__Set of tasks__.
1. Render this sentence from the source document into Spanish: "My life was all about impressing other people or attaining some image of success that I borrowed from society."
2. Echo the source document word for word from "Despite achieving many" to "had no idea.".

__Source document__.
+ + + + +

Despite achieving many goals and building a successful career, I was often in turmoil, filled with anxiety and insecurity. My life was all about impressing other people or attaining some image of success that I borrowed from society. But who was I on the inside? Who was the real me? And what did that real me really want? For a long time, I had no idea.
If you’re anything like I was, you’re tired of living a life based on comparison, competition, and fear. Maybe you’re doing all the so-called right things to be happy and successful, but something’s still missing. Maybe you’re afraid you aren’t good enough. (Join the club!) Maybe you feel like you’re going nonstop…but for what purpose? Maybe you’re asking yourself: Is this as good as it gets?
It took a hefty wake-up call for me to change the way I looked at myself and my life—and to accept that none of it was really working.

+ + + + +

__Given material__.
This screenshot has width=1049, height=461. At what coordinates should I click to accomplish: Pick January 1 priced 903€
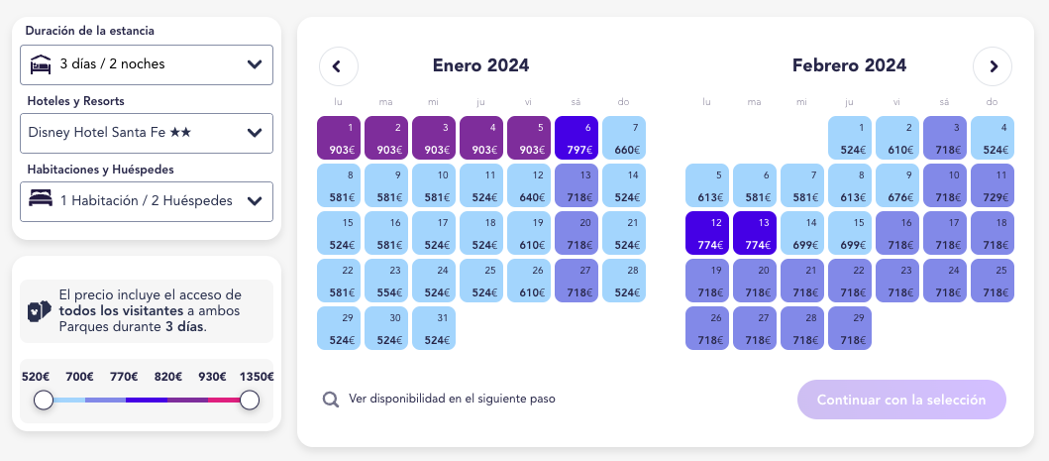[339, 138]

+ + + + +

__Exercise responses__.
1. Mi vida giraba en torno a impresionar a otras personas o a alcanzar alguna imagen de éxito que había tomado prestada de la sociedad.

2.
Despite achieving many goals and building a successful career, I was often in turmoil, filled with anxiety and insecurity. My life was all about impressing other people or attaining some image of success that I borrowed from society. But who was I on the inside? Who was the real me? And what did that real me really want? For a long time, I had no idea.